Yazar Hakkında
19 Ağustos 1864`te İstanbul`da doğdu. 8 Mart 1944`te Heybeliada`da yaşamını yitirdi. Heybeliada`daki Abbas Paşa Mezarlığı`na defnedildi. Roman ve öykü yazarı.
Eserlerinde 19 ve 20`nci Yüzyıl başındaki İstanbul yaşamını gerçekçi bir biçimde yansıttı. Hünkar yaveri Mehmet Sait Paşa`nın oğlu. 3 yaşında iken annesinin ölümü üzerine Girit`te bulunan babasının yanına gönderildi. İlkokula burada başladı. Babası tekrar evlenince 6 yaşında İstanbul`a anneannesinin Aksaray`daki Konağı`na döndü. Yakubağa Mektebi, Mahmudiye Rüşdiyesi ve İdadide öğrenim gördü. 1878`de Mekteb-i Mülkiye`ye girdi. 1880`de hastalık nedeniyle ikinci sınıfta iken okulu bıraktı. Kısa bir süre Adliye Nezareti Ceza Kalemi`nde memur, Ticaret Mahkemesi`nde Azâ Mülazımı olarak çalıştı. 1887`de Ahmed Mithad Efendi`nin Tercüman-ı Hakikat gazetesinde yazmaya başladı. Batı uygarlığının yaşantısını taklit ederken gülünç duruma düşen insanları anlattığı ilk romanı "Şık" aynı yıl bu gazetede tefrika şeklinde yayınlandı. Paul Bourget, Paul de Kock, Alfred de Musset gibi Fransız yazarlardan çeviriler yaptı. 1894`te İkdam gazetesine geçti. Kendisine büyük ün sağlayan ilk eseri "Mürebbiye" ile "Metres", "Tesadüf" ve "Nimetşinas" bu gazetede tefrik edildi. Sansürün "Alafranga" (1911`de "Şıpsevdi" adıyla basıldı) romanını yasaklaması üzerine yazarlığı bıraktı. 1908`e kadar suskun kaldı.

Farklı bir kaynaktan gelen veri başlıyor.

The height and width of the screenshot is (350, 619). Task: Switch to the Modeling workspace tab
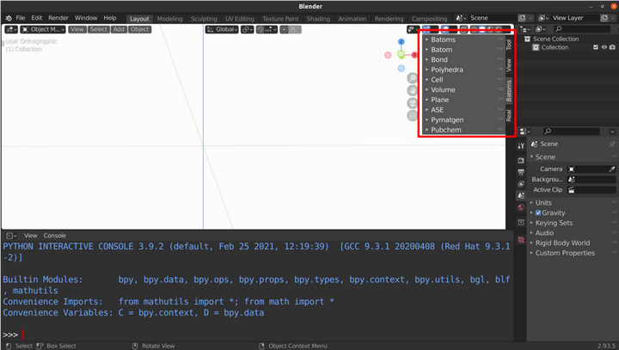click(169, 18)
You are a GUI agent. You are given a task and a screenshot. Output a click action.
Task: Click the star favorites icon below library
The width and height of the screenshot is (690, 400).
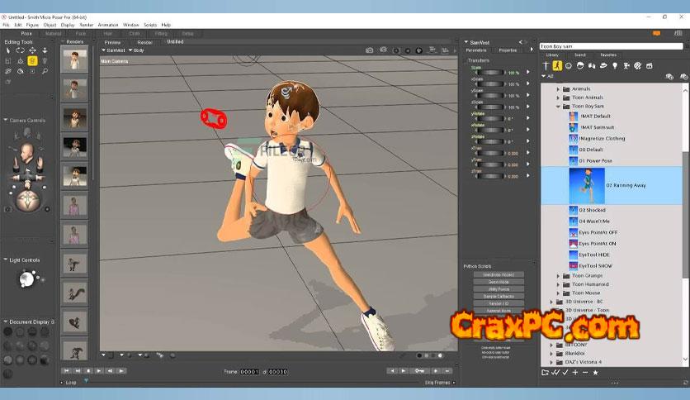(595, 373)
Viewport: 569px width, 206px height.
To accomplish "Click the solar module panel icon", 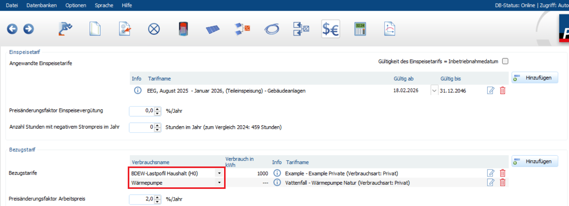I will click(x=213, y=29).
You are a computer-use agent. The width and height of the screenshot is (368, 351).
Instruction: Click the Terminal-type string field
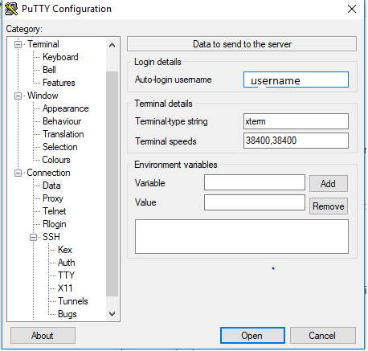[x=296, y=121]
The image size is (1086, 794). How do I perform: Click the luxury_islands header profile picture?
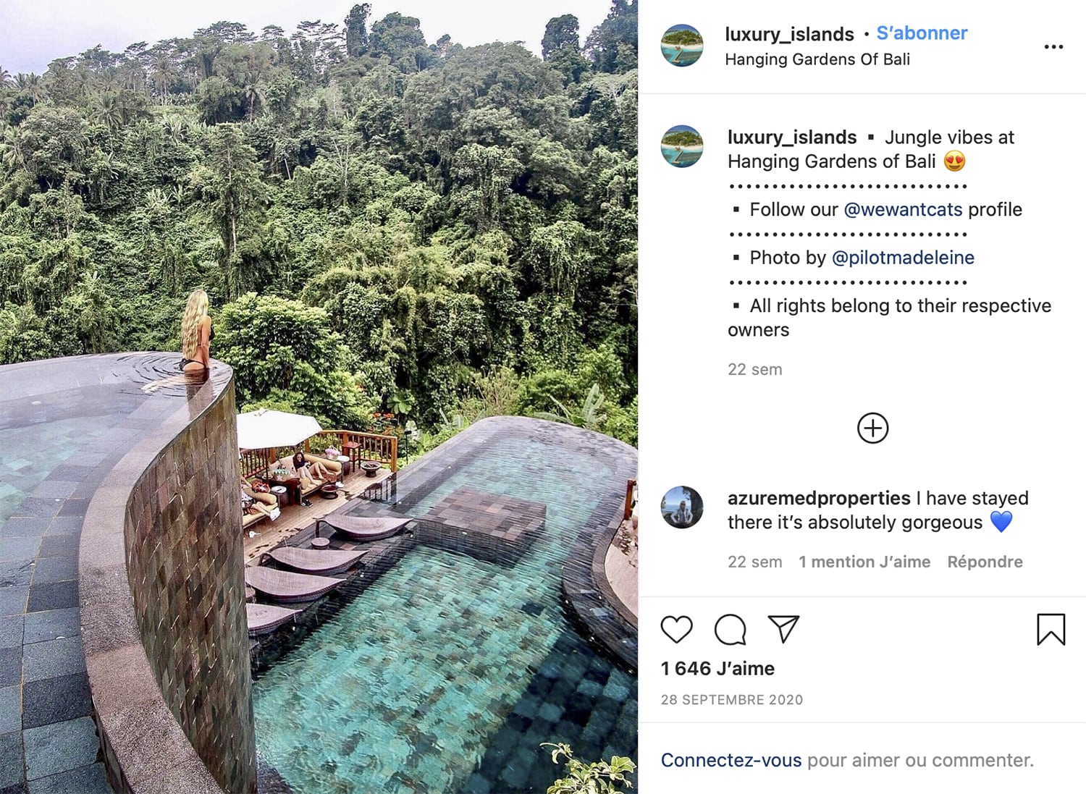[682, 46]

İkinci Meşrutiyet döneminde Ahmet Rasim ile birlikte 37 sayı süren "Boşboğaz ile Güllâbi" adlı mizah dergisini çıkardı. Sabah ve Vakit gazetelerinde çalıştı. 1912`de Heybeliada`ya taşındı. Kütahya milletvekili olduğu 1936-1943 dışında tüm yaşamını Heybeliada`da geçirdi. 1924`te Son Posta gazetesinde tefrik edilen "Ben Deli miyim" romanı ahlaka aykırı bulunarak yargılandı, beraat etti. Anneannesinin yalısında dadılar arasında geçirdiği çocukluk ve gençlik yılları, İstanbul yaşamı ve insanlarını tüm detaylarıyla öğrenmesini sağladı. Ev kadınlarının çeşitli konulardaki düşüncelerini öğrendi. Batılı yazarların yanısıra Türk halk edebiyatından da yararlandı. Romanı ahlakın aynası olarak gördü. Geniş bir okur kitlesine ulaşabilmek için yalın bir dil kullandı. Çok okunan bir yazar olmasını da bu yalınlığına bağladı.

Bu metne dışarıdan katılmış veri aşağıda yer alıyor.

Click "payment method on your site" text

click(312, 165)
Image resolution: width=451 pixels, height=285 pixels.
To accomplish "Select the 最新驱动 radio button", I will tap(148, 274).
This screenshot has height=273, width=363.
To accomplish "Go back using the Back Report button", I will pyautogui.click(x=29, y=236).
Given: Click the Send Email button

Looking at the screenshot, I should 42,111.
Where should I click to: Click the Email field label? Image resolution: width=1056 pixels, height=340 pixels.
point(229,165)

Eserlerinde toplumsal ve ekonomik eşitsizlikleri, kadın-erkek ilişkilerini, din sorunlarını konu aldı. Zeki ve kurnazların, saf ve cahilleri kandırarak işlerini yürüttükleri çarpık bir düzenden kurtulmak için akılcı düşüncenin gelişmesi gerektiğini savundu. Dar sokakları, ahşap evleri, konakları, yalıları ve çarşılarıyla hep İstanbul`u işledi. Romanlarında döneminin İstanbul`un her kesiminden, sınıfıntan insana yer verdi. Külhanbeyler, züppeler, fahişeler, hanımefendiler, mahalle kadınları, paşalar, memurlar, beslemeler, imamlar, esnaf. Çevre betimlemeleri üzerinde durmaktansa karakterlerini güçlendirmeyi tercih etti. Bu karakterleri yerel şivelerle konuşturmakta ustalaştı. Emile Zola`nın deneysel roman yöntemini benimsedi ve uyguladı. Ömrünün son otuz yılını Heybeliada`daki köşkünde yazarak geçirdi. En çok ürün veren, en çok okunan ve sevilen yazarlardan biri oldu.